San Francisco-based startup Altara has raised $7 million in seed funding to address the data fragmentation slowing progress in the physical sciences, according to TechCrunch.
The company is building an AI layer designed to bridge gaps between disparate data sources, pulling technical information from spreadsheets and legacy systems into a single platform. The funding round was led by Greylock, with participation from Neo, BoxGroup, Liquid 2 Ventures, and Jeff Dean.
Altara targets industries such as battery manufacturing, semiconductor production, and medical device development. These sectors generate massive amounts of data that often remain siloed, making it difficult for engineers to diagnose product failures or improve R&D efficiency.
Automating the R&D 'scavenger hunt'
Co-founder Catherine Yeo, a former AI engineer at Warp, described the current manual process as a taxing investigation. She noted that when a battery fails during cell testing, engineers must manually cross-check various sources, including sensor logs, temperature data, moisture levels, and historical failure reports.

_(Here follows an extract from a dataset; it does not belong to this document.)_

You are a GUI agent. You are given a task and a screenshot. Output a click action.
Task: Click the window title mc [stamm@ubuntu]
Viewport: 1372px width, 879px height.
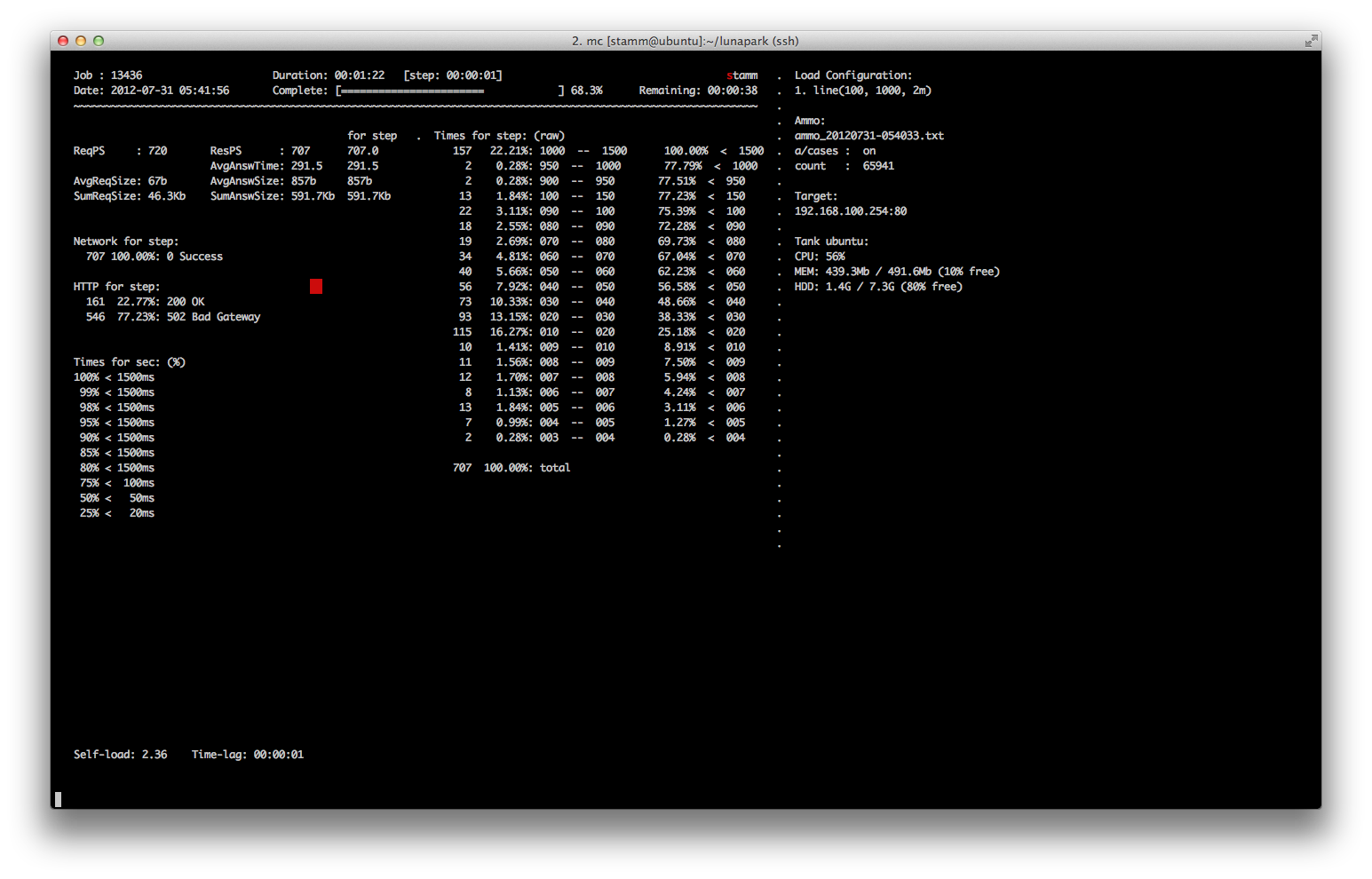pyautogui.click(x=685, y=41)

“Scientists and engineers often spend weeks or months on this ‘scavenger hunt’ across a multitude of data sources just to diagnose and resolve failures,” Yeo told TechCrunch.
Altara claims its AI technology can condense this weeks-long manual triaging process into just minutes.
The startup was founded in 2025 by Yeo and Eva Tuecke, a former researcher at Fermilab and SpaceX. The two founders previously studied computer science together at Harvard University.
Corinne Riley, a partner at Greylock, compared Altara’s mission in the physical sciences to the role of site reliability engineers (SREs) in the software industry. Riley noted that just as an SRE inspects an observability stack when a system fails, Altara provides the necessary visibility for hardware-focused R&D.